While some of the programs and people who helped bring AFRAM to life are no longer with us (Ross sadly passed away in 2015), the drive to protect and preserve Baltimore’s Black culture is alive and well.

Just ask Mayor Brandon Scott, whose office now organizes the event. He remembers attending his first AFRAM with his older cousin. Throughout the decades, as AFRAM was held everywhere from Pimlico Race Course to Camden Yards, he recalls riding the Ferris wheel, as well as being in the crowd for national names like LL Cool J, Doug E. Fresh, The O’Jays, and Busta Rhymes. To him, AFRAM always feels like a big Baltimore family reunion.

“I grew up going to AFRAM, I then worked at AFRAM as a staffer, and now I’m running AFRAM,” Scott says. He goes on to emphasize the importance of the 50th anniversary, especially in the wake of federal attacks on civil rights.

“When they’re telling the story of AFRAM 100, this generation that is coming up now will be telling the story about how, in the midst of a time where Black culture faced its biggest threat since Reconstruction, we kept moving, kept going. We went Blacker, we went bigger. We showed the world that we were not going to cower and not celebrate Black history and Black culture in a Black city, simply because a small group of people thought it was time to go back to the days of slavery and the Jim Crow South.”

Mason echoes this importance, adding that, because Black communities have been so marginalized, actively preserving the culture isn’t optional, it’s essential. “The ways that we keep our history don’t have to be professional, they just need to be intimate,” she says, mentioning rituals like sitting down together for dinner, the way her family did when she was growing up in the 1950s, “because our children are listening.”

“When they’re telling the story of AFRAM 100, this generation that is coming up now will be telling the story about how, in the midst of a time where Black culture faced its biggest threat since Reconstruction, we kept moving, kept going.”

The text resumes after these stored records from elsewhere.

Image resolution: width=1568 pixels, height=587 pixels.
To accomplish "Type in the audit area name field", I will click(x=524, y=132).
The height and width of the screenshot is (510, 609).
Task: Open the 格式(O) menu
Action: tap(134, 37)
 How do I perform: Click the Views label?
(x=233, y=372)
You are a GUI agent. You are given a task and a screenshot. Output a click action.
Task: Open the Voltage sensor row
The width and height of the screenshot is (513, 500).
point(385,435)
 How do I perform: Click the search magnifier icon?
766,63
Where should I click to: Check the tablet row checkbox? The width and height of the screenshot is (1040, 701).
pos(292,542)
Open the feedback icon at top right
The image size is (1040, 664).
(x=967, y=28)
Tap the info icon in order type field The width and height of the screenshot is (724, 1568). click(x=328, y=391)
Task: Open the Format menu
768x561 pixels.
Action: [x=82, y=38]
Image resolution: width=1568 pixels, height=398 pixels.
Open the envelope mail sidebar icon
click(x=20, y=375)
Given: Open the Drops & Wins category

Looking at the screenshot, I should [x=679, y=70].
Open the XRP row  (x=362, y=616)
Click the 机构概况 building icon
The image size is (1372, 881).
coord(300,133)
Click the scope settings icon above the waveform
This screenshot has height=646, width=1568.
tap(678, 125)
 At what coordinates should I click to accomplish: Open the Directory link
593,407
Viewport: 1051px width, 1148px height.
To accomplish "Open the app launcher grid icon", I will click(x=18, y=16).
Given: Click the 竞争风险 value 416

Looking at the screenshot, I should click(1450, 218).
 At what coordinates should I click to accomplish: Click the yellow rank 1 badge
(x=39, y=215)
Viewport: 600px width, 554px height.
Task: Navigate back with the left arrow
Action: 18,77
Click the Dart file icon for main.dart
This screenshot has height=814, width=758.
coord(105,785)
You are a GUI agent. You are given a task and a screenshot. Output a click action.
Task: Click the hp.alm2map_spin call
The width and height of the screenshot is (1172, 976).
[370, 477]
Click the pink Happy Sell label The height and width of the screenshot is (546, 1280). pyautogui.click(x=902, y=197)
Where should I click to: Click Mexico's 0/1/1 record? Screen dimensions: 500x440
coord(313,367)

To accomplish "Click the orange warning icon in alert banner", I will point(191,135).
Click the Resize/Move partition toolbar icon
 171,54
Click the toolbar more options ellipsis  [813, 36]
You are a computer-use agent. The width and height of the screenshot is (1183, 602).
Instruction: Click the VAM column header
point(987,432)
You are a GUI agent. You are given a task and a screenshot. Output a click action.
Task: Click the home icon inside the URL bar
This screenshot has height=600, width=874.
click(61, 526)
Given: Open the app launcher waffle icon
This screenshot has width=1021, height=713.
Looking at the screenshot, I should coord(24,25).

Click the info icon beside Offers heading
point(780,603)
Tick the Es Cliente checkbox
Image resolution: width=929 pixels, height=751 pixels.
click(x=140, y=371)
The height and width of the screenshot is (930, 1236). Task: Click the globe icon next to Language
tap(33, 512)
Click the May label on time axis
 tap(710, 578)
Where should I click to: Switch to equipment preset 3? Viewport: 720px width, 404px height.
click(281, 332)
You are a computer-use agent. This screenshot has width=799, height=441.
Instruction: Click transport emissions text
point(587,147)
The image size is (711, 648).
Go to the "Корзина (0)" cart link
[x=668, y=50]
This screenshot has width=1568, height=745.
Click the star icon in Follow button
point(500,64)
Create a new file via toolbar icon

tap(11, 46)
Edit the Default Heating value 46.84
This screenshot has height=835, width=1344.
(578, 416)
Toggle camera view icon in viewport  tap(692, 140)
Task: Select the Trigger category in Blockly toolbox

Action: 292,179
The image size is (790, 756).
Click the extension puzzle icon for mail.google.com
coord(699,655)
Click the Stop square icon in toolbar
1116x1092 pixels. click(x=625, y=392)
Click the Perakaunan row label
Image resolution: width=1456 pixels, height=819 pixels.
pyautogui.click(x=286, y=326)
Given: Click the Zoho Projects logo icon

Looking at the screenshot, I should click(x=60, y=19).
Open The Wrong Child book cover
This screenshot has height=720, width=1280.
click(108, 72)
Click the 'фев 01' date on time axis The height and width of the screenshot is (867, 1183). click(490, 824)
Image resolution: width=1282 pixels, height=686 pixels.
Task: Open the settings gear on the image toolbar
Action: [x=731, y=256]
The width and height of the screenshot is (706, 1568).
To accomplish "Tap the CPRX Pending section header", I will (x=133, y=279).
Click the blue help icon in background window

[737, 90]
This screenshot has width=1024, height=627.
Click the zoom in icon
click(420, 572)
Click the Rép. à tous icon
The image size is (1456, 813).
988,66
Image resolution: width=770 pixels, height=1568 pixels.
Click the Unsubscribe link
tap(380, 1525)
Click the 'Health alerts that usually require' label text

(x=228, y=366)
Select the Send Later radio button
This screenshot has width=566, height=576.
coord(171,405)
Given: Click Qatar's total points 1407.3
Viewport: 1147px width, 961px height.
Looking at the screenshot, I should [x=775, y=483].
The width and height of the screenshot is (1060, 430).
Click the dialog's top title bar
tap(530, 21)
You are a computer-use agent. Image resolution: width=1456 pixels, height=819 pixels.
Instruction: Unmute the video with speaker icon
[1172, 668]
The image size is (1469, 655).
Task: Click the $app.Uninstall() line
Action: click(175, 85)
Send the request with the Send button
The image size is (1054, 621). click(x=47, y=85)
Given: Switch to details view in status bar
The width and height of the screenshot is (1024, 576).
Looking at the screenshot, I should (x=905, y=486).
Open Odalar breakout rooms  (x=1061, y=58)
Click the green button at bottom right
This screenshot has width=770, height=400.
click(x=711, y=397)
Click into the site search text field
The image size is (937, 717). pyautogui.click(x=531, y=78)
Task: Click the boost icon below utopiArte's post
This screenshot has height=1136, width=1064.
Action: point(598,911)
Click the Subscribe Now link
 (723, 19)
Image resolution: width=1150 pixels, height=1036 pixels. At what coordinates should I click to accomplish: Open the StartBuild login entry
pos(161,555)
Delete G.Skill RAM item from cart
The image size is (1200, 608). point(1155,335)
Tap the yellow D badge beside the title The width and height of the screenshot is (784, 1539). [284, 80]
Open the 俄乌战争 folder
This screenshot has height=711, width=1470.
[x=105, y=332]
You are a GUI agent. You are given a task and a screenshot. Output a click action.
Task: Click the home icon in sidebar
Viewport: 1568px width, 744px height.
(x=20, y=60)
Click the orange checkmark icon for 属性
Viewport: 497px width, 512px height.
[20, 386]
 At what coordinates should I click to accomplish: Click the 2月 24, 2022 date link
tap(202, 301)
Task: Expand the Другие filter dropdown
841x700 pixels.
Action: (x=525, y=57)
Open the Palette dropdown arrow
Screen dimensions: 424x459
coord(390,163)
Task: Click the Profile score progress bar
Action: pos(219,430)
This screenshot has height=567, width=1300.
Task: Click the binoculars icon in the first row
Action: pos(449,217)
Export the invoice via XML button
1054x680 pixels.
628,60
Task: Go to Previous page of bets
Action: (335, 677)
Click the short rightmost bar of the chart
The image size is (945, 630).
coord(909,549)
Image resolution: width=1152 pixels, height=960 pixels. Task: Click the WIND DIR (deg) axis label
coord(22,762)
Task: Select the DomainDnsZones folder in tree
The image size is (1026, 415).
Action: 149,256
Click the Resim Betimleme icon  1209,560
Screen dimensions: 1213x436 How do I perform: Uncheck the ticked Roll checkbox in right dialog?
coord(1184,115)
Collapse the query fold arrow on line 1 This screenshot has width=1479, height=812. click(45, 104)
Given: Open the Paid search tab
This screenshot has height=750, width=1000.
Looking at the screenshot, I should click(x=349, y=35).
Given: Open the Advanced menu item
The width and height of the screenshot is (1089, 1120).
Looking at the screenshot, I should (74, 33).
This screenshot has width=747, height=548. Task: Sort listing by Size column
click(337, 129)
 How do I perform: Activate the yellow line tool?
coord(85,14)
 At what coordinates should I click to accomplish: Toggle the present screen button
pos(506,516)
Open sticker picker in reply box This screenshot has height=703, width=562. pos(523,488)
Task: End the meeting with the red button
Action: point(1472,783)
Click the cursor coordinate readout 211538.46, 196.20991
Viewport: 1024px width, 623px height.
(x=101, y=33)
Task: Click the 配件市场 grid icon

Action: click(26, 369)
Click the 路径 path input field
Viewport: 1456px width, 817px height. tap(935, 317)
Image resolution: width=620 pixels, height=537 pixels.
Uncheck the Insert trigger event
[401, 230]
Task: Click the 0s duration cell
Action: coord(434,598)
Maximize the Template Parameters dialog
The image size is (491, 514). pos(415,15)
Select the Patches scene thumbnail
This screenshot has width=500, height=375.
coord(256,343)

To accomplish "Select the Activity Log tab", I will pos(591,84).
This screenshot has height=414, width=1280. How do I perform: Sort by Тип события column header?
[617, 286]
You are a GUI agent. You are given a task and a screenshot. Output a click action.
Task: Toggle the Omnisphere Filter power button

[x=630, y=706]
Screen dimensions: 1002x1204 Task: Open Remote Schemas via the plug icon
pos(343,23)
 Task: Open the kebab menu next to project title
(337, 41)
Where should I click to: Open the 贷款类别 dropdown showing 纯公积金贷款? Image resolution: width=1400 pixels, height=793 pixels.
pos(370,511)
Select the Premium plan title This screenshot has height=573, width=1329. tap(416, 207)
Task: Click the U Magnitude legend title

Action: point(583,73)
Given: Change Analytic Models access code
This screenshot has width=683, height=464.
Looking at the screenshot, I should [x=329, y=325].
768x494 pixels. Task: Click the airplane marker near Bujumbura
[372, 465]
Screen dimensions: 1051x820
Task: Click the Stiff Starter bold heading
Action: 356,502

In an effort to cement AFRAM’s history for generations to come, the Mayor’s Office is producing a new documentary titled AFRAM 50: A Celebration of Us. Directed by Baltimore-born, Emmy and NAACP Award-nominated Alexandria Queen-Sneed, the film combines archival footage, photos, and interviews with key figures like Rep. Kweisi Mfume and Mason, affectionately called “Mama Debbie” by the film’s producers. The plan is for the final edit to include footage from AFRAM 2026, and screen publicly this fall. 

“Baltimore is a Black city, and you can’t tell many stories without telling the story of Black folks, but you definitely can’t tell this one without spending some time with Black folks,” says executive producer Maya Gilmore of the Mayor’s Office of Cable & Communications (CharmTV). “I think it’s important for Baltimoreans to tell Baltimore’s story.”

Filming locations for the doc have included the War Memorial and AFRAM's former home at Camden Yards. —Courtesy of 'AFRAM 50: A Celebration of Us.'

Of course, the filmmakers all have their own personal connections to AFRAM. Gilmore recalls her mother purchasing wooden-carved earrings from a local maker, while executive producer Tia Goodson—chief marketing and programs officer at Create Baltimore—loves looking back on national acts like Common performing in the stadium parking lots. 

For Queen-Sneed’s part, she missed 12 years of AFRAM when she relocated to Los Angeles, so she equates the experience of being at the festival with “the feeling of home.”

“I feel honored to be trusted with this story, because this is Baltimore’s story, and Baltimore is deciding to get behind its own narrative,” Queen-Sneed says. “It just feels right.”

Know Before You Go: Mayor Scott recommends AFRAM attendees bring an ice pack, towels, and an umbrella to keep cool, as well as sunblock, sunglasses, a portable charger, and any necessary medications.